The Mujahedin-e Khalq in Iraq; A policy Conundrum (15)

The resolution did not identify a destination. Indeed, a member of the Iraqi National Congress declared, “We don’t care where they’re going to go.”

The Iraqi Governing Council’s Resolution to Expel the MeK from Iraq

On December 9, 2003, the Iraqi Governing Council complicated the MeK issue by passing a unanimous resolution calling for the expulsion of the MeK from Iraq within six months. 30

The resolution did not identify a destination. Indeed, a member of the Iraqi National Congress declared, “We don’t care where they’re going to go.” 31

However, the growing links between Iraqi Shia parties and the IRI created the suspicion that the interim Iraqi government (IIG) would deport the MeK to Iran when it assumed power at the end of June 2004.

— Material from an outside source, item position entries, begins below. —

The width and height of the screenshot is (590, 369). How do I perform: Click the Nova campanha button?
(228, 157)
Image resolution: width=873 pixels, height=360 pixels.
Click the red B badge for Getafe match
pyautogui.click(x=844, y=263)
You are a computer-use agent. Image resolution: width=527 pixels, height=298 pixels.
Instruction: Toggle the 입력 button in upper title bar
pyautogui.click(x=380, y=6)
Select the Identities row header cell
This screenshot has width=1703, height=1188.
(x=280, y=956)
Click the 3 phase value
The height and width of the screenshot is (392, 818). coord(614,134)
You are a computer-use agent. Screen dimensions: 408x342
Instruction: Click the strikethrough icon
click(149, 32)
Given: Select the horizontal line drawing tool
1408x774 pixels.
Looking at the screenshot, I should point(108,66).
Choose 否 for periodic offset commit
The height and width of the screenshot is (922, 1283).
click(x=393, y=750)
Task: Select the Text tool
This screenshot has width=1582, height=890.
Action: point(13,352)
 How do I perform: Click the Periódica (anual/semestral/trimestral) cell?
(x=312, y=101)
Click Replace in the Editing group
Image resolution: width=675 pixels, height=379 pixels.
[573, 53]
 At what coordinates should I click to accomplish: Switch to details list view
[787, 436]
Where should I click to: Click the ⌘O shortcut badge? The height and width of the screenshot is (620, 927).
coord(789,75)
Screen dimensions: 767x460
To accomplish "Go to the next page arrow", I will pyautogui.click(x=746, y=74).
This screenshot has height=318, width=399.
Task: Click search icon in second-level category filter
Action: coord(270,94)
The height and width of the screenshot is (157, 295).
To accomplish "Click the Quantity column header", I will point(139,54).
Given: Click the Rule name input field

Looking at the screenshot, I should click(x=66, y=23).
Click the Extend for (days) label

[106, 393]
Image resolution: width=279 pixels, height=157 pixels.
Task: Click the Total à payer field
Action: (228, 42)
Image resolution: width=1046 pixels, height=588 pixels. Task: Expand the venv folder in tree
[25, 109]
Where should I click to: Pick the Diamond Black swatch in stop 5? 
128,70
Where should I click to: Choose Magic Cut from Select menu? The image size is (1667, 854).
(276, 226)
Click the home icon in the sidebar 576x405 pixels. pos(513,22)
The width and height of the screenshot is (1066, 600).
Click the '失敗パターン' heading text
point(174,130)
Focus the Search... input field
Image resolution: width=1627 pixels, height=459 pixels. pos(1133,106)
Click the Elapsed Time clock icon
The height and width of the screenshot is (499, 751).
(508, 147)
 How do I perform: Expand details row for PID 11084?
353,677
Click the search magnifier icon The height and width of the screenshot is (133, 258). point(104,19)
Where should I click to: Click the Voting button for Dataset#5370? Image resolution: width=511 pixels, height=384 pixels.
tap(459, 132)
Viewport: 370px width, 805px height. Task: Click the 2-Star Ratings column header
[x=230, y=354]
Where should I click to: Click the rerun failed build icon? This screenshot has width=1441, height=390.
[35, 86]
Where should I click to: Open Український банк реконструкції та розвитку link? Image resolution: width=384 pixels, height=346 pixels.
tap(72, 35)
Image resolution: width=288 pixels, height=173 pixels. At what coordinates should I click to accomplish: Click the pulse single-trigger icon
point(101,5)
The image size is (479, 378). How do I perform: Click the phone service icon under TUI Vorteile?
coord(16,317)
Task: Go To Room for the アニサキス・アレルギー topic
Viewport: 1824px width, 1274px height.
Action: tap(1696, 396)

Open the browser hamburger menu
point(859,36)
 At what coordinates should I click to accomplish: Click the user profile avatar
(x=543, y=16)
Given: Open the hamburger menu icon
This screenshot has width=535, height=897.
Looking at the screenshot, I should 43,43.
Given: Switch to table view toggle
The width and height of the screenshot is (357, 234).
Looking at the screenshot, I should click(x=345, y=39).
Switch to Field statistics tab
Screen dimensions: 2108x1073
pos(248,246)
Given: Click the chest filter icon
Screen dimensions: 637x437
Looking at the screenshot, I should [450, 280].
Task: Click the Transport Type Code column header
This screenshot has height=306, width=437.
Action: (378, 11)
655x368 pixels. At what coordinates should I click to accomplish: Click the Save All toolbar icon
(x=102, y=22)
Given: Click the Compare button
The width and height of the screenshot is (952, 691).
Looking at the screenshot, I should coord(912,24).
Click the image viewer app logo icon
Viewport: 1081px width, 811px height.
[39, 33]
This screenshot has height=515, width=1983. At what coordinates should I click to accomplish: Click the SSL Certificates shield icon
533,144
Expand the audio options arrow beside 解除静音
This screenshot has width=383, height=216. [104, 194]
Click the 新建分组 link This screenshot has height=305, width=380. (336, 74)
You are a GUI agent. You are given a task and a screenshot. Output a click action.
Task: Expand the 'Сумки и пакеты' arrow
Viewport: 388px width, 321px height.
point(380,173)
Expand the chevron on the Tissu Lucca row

The CPA’s administrator, Ambassador L. Paul Bremer, proposed resettling MeK members in third countries. 32

However, as he and JIATF officials would later learn, no country would accept anyone from the group who did not already have valid rights of residence there. 33

Refugee status was suggested, but the Office of the United Nations High Commissioner for Refugees (UNHCR) would not consider such applications from current or former MeK members because their legal status had not yet been formally resolved.

30. The resolution did not have the force of law because it was not signed by CPA administrator Bremer (interview with a senior CPA official, February 2008).

31. R. Wright and Chandrasekaran, 2003.

32. Tanter and Clawson, 2003.

33. After a great deal of effort, the JIATF was able to repatriate a small number of former MeK members at the internment facility who had current rights of residency in countries other than Iran or Iraq.